- WHAT YOU SHOULD DO -
Print the records between the line holding "attributable (692, 695)" and the line holding "means [871, 164]", inclusive, with every character kept as it stands.

----

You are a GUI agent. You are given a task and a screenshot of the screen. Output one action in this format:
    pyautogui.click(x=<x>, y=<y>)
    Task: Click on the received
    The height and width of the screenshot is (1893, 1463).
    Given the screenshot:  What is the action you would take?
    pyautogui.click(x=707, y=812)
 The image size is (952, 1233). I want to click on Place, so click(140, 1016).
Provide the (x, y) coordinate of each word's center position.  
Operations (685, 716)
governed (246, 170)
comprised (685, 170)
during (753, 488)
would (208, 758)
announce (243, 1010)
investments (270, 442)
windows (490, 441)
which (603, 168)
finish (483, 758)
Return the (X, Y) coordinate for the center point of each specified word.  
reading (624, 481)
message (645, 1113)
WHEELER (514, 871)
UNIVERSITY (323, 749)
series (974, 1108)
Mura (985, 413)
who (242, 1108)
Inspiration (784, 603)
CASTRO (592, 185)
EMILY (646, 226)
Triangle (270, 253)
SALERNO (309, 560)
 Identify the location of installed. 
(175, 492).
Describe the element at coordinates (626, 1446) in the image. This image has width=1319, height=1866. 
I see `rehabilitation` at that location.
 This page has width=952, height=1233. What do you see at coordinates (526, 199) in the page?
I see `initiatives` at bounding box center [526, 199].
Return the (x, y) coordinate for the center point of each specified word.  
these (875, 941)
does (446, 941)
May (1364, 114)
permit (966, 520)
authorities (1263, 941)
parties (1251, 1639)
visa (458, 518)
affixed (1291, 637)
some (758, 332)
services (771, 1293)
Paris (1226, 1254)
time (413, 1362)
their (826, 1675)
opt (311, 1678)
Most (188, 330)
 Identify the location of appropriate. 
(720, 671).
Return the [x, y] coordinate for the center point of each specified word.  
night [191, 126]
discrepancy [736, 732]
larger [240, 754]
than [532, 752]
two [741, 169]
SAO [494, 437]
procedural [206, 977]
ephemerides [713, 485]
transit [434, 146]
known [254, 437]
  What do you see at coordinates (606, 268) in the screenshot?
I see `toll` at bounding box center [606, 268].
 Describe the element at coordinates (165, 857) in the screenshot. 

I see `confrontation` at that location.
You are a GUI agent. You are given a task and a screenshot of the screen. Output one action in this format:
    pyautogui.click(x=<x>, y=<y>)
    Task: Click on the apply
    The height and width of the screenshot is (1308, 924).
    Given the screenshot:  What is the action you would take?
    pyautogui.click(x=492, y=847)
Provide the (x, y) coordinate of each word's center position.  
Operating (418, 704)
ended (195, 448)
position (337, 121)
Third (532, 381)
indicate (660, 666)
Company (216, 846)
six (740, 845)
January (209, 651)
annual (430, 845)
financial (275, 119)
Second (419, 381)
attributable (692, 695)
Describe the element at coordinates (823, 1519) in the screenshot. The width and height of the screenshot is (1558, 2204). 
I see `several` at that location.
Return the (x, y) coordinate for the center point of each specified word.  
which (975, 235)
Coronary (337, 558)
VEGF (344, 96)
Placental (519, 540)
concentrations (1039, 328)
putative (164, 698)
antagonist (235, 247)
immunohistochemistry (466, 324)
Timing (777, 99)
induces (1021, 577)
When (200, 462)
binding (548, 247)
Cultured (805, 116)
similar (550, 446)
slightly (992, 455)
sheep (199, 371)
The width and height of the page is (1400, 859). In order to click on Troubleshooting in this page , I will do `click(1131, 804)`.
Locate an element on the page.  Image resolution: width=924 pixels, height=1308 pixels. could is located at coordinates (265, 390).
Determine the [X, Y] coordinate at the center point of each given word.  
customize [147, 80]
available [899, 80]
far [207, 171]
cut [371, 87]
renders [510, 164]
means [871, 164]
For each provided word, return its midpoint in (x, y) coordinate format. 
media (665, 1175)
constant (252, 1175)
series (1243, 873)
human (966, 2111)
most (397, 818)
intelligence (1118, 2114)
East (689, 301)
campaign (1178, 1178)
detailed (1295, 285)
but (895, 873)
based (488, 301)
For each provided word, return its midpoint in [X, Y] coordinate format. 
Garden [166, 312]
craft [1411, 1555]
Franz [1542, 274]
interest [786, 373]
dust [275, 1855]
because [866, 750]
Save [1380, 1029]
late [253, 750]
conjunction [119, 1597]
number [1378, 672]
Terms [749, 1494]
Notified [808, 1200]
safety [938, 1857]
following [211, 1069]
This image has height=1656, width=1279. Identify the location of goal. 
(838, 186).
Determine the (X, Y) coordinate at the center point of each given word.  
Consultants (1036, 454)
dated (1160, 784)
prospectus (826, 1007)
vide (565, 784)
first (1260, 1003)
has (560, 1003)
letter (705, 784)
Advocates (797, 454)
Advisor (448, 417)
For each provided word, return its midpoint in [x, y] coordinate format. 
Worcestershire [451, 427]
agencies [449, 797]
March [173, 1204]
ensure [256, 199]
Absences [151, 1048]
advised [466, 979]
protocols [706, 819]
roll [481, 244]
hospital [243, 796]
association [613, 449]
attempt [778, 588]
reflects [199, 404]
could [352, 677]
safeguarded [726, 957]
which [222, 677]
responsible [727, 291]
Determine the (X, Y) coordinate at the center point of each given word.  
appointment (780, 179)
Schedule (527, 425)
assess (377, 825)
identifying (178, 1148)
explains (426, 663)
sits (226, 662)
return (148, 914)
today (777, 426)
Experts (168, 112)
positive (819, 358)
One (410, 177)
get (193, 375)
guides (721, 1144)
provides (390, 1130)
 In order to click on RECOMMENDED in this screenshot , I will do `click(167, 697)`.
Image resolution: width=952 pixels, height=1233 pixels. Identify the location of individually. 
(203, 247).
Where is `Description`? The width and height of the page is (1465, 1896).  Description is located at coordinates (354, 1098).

----

- ANSWER TO THIS TASK -
attributable (692, 695)
Describe the element at coordinates (823, 1519) in the screenshot. The width and height of the screenshot is (1558, 2204). 
I see `several` at that location.
Return the (x, y) coordinate for the center point of each specified word.  
which (975, 235)
Coronary (337, 558)
VEGF (344, 96)
Placental (519, 540)
concentrations (1039, 328)
putative (164, 698)
antagonist (235, 247)
immunohistochemistry (466, 324)
Timing (777, 99)
induces (1021, 577)
When (200, 462)
binding (548, 247)
Cultured (805, 116)
similar (550, 446)
slightly (992, 455)
sheep (199, 371)
The width and height of the page is (1400, 859). In order to click on Troubleshooting in this page , I will do `click(1131, 804)`.
Locate an element on the page.  Image resolution: width=924 pixels, height=1308 pixels. could is located at coordinates (265, 390).
Determine the [X, Y] coordinate at the center point of each given word.  
customize [147, 80]
available [899, 80]
far [207, 171]
cut [371, 87]
renders [510, 164]
means [871, 164]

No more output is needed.